Sansonetto si pose in cammino, seguì il torrente fino al fiume, il fiume fino al mare. Dinanzi a quell’azzurro infinito la speranza gli cadde dal cuore e si abbandonò sulla spiaggia. Piangeva e guardava le onde accartocciarsi ribollendo; e le lacrime gli cadevano nell’acqua, ad una ad una.
- Che c’è, bambino bello?
Era un’asteria, una stella di mare che strisciava lentissima sulla sabbia d’oro.
- C’è che divento sempre più giovane.
- Poco male, figliuolo mio!
- Molto male. Nascerò, scomparirò del tutto se non trovo il nocciolo della Fata Nasuta.
- Un nocciolo strano, inciso di parole che non ricordo... L’ho visto qualche anno fa. L’ha inghiottito un fenicottero mio amico. Se attendi, te lo mando qui...
Il Reuccio attese tre giorni. Apparve il fenicottero bianco e roseo, sulle due gambe lunghissime.
- Sì, ho inghiottito il nocciolo; ma poi emigrai nel mezzogiorno e lo rimisi nei giardini del gigante Marsilio, fra i monti della Soria... il gigante è feroce ed invincibile; lo potrà vincere soltanto chi gli strapperà un capello verde fra i folti capelli rossi.
Il Reuccio s’imbarcò su una galea di mercanti e giunse dopo sette settimane in Soria. Ma quando chiedeva del gigante Marsilio, la gente lo guardava stupita, e impallidiva.
- Il gigante non lascia passare nessuno nei suoi dominî. Ogni giorno fa strage di cavalieri temerari che vogliono affrontarlo.

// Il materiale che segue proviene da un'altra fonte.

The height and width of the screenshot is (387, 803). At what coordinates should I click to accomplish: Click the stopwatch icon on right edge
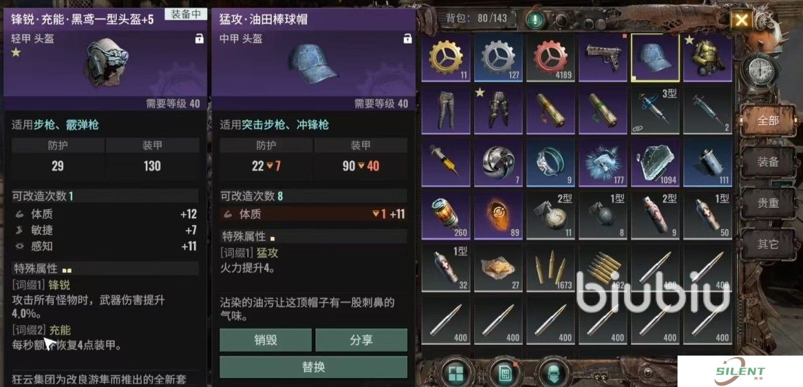click(758, 70)
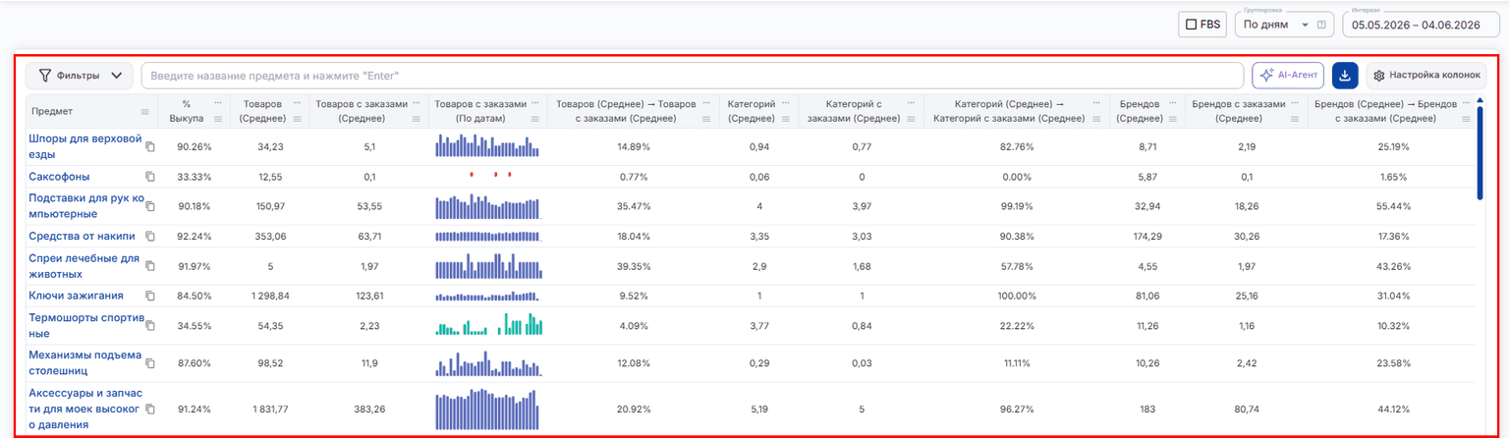The height and width of the screenshot is (438, 1509).
Task: Open column menu icon in Предмет header
Action: point(145,111)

- Lo affronterò anch’io e vincerò, se questa è la mia sorte.
E il Reuccio Sansonetto proseguiva la via. Giunse al regno del gigante Marsilio.
A picco nella valle dominava il Castello dalle Cento Torri; si stendevano sotto i giardini immensi circondati da alte mura, e attorno biancheggiavano le ossa dei temerari che avevano sfidato il mostro.
Sansonetto suonò il corno di sfida, invitando il gigante a battaglia.
Una delle porte immense si aprì e apparve il gigante seminudo e senz’arme.
Come vide il Reuccio sorrise di scherno.
Questi si scagliava a ritroso volteggiando la sua spada affilata; tagliava ora un braccio, ora una mano, ora il naso, ora il mento del gigante, ma il gigante si chinava tranquillo, raccattava il pezzo amputato rimettendolo a segno.
Sansonetto mirava alla testa, spiccando salti sul suo cavallo focoso. Già due volte glie l’aveva fatta cadere, ma il mostro si chinava, la raccoglieva, la riappiccicava all’istante sulle spallacce robuste. Una terza volta il Reuccio glie la troncò; e appena in terra fu pronto a spingerla con le due mani sull’orlo d’un declivio, rotolandola a valle. Poi si mise a cercare in fretta il capello verde nella folta chioma rossa. Sentiva alle spalle il mostro decapitato che correva, brancolando qua e là; lo sentiva avvicinarsi, e cercava e non trovava il capello micidiale. Allora trasse la spada, rasò in pochi colpi la testaccia dalla fronte alla nuca; e il capello verde fu reciso con tutta la chioma. La testa impallidì, gli occhi dettero un guizzo spaventoso e il gigante che brancolava all’intorno, cadde con tonfo sordo. Era morto.